L'archive suivante nous entraîne dans l’une des dernières boisselleries de France qui se trouvait à Poitiers près de l’église Notre-Dame. C'était en 1971 et Monsieur Richard, boisselier depuis 23 ans, ouvrait les portes de son atelier. Un atelier encombré du sol au plafond.

Ici, on fabriquait des boisseaux, récipients en bois qui servaient autrefois à mesurer le grain. Lui aussi faisait la démonstration de ses gestes ancestraux. « On jable, ensuite, on le borde, on monte la potence qui sert à maintenir la mesure et ensuite, on bande tout le tour. Il y a six bandes autour d’un double décalitre ». Il racontait être devenu boisselier après avoir fabriqué à la main son premier seau à vin, un récipient entièrement en bois.

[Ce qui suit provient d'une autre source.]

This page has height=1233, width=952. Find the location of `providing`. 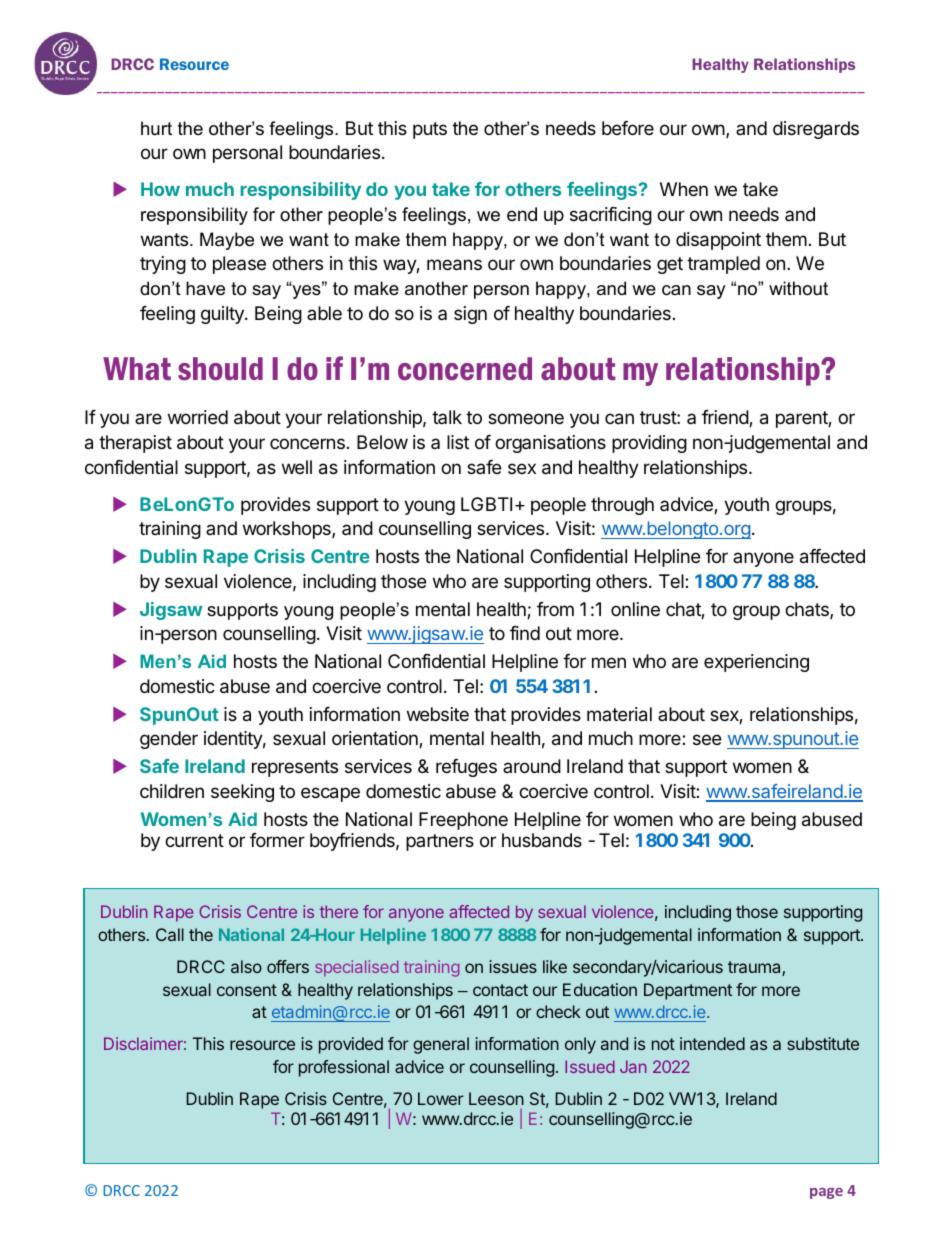

providing is located at coordinates (649, 444).
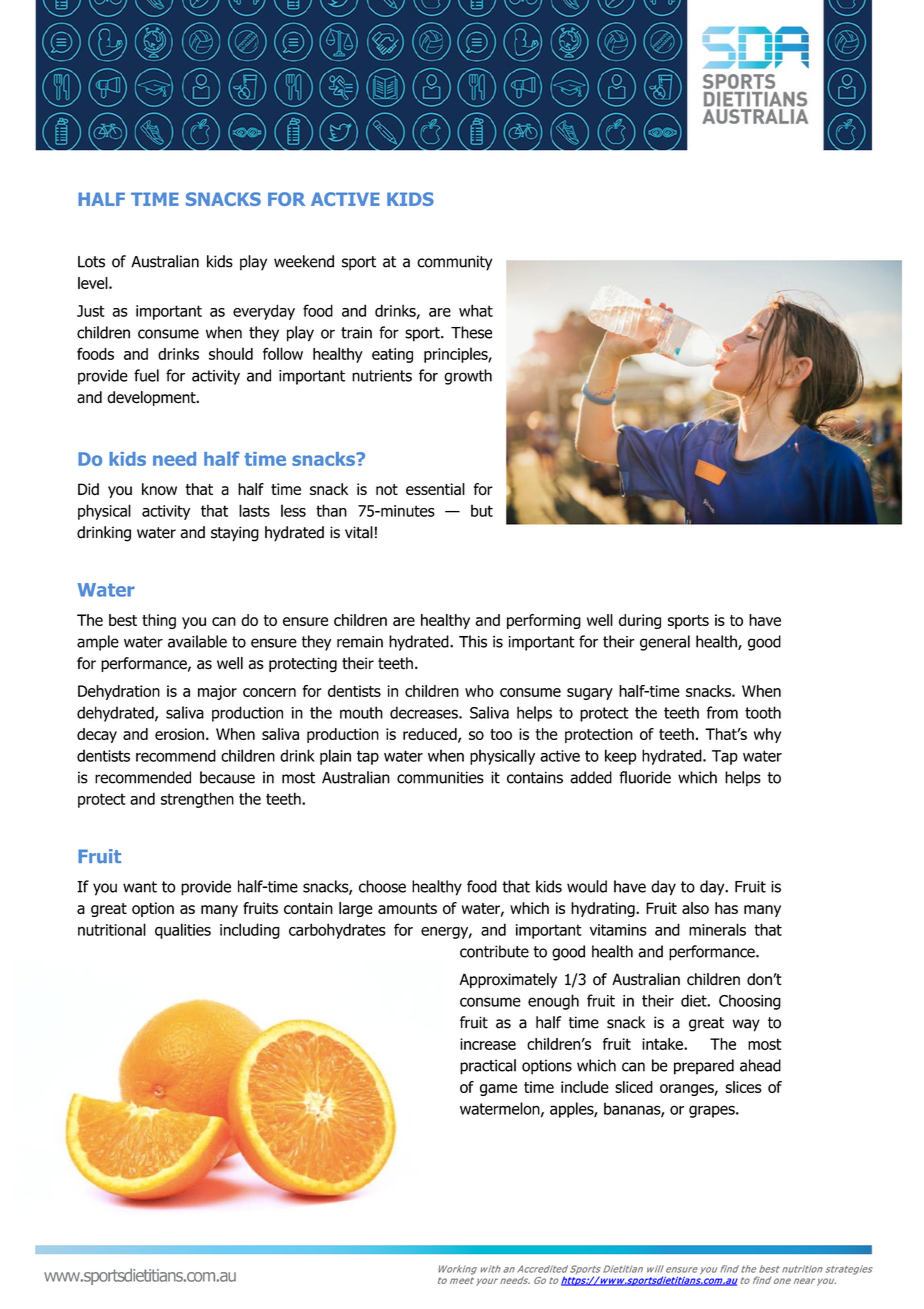 The height and width of the image is (1309, 924). What do you see at coordinates (479, 691) in the image?
I see `who` at bounding box center [479, 691].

Ses ouvriers, une dizaine, fabriquaient toute la série de mesures disponibles, depuis l’hectolitre jusqu’au décilitre. La production partait partout en France « jusqu’aux colonies, au Maroc, dans les coopératives agricoles, dans les magasins comme les confiseurs pour garnir de bonbons. Des hectolitres pour mesurer les noix, des tamis pour les maçons ». Ils fabriquaient aussi des cerceaux, des tambourins ou des séries de petites mesures pour apprendre aux enfants les capacités pour les écoles.

Le bois de hêtre employé pour la confection des boisseaux provenait des Vosges, mais le travail ne se faisait plus à la « plane » ou au « trusquin » comme autrefois, mais avec un matériel plus moderne qui permettait d'augmenter la production.

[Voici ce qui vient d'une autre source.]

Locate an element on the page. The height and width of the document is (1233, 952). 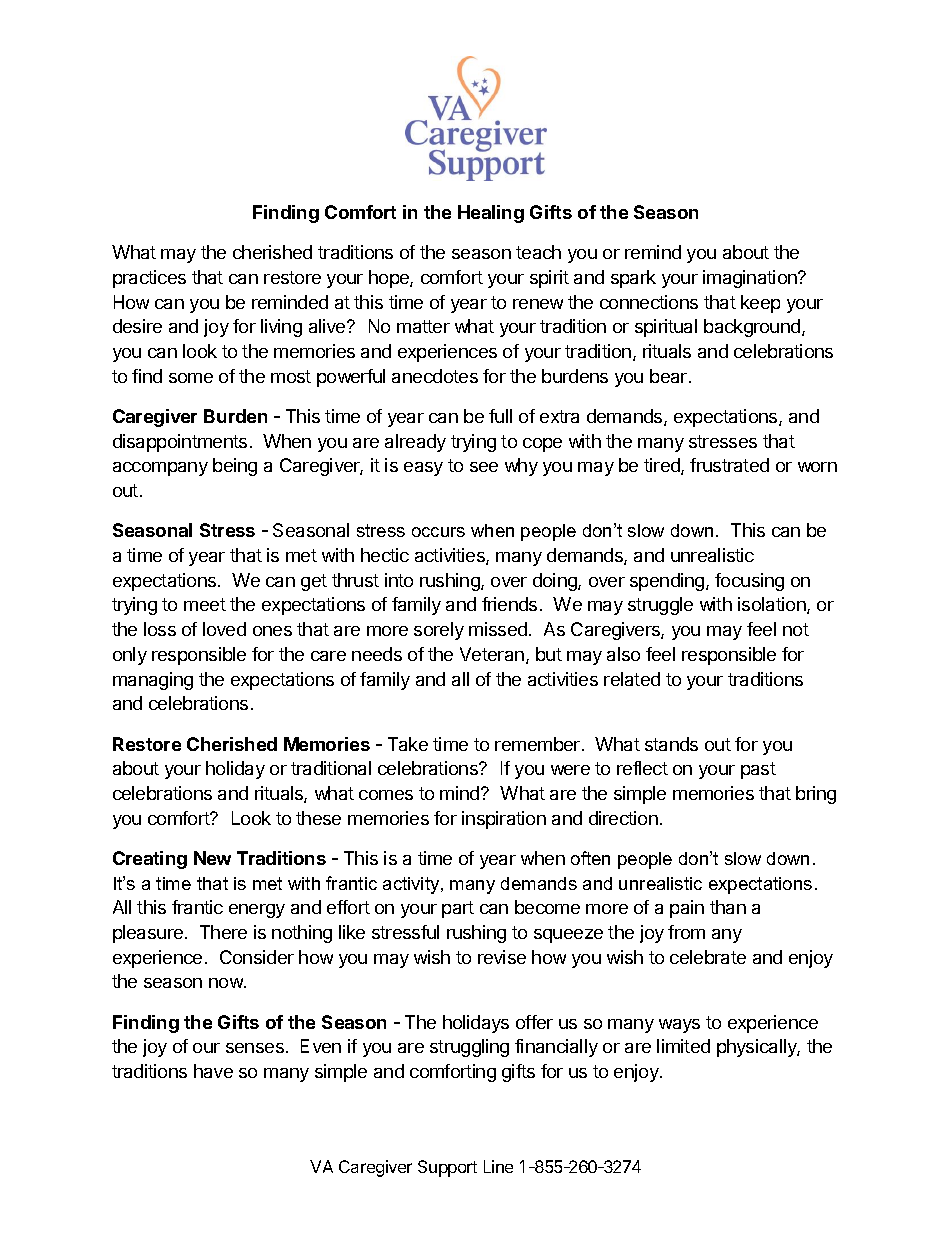
practices is located at coordinates (149, 279).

Poitiers : le dernier boisselier
1971 - 03:51 - vidéo

Le boisselier d'Embort

L'archive suivante présente l'un des derniers boisseliers d'Auvergne en 1972. Ce maître boisselier s'était spécialisé dans les récipients contenant du lait. On l'appelait la « gerle » (Cantal) ou la « baste » (Puy-de-Dôme). Il fabriquait aussi des « bacholes » pour les vendanges, des bacs à fleurs... Il utilisait plusieurs essences de bois, différentes selon les récipients : le sapin, le châtaignier, le chêne et pour le moule à fromage, le hêtre.

Il se montrait confiant mais aussi fataliste dans l'avenir : « Je suppose qu’il y en aura toujours [des boisseliers], mais ça pourrait disparaître ».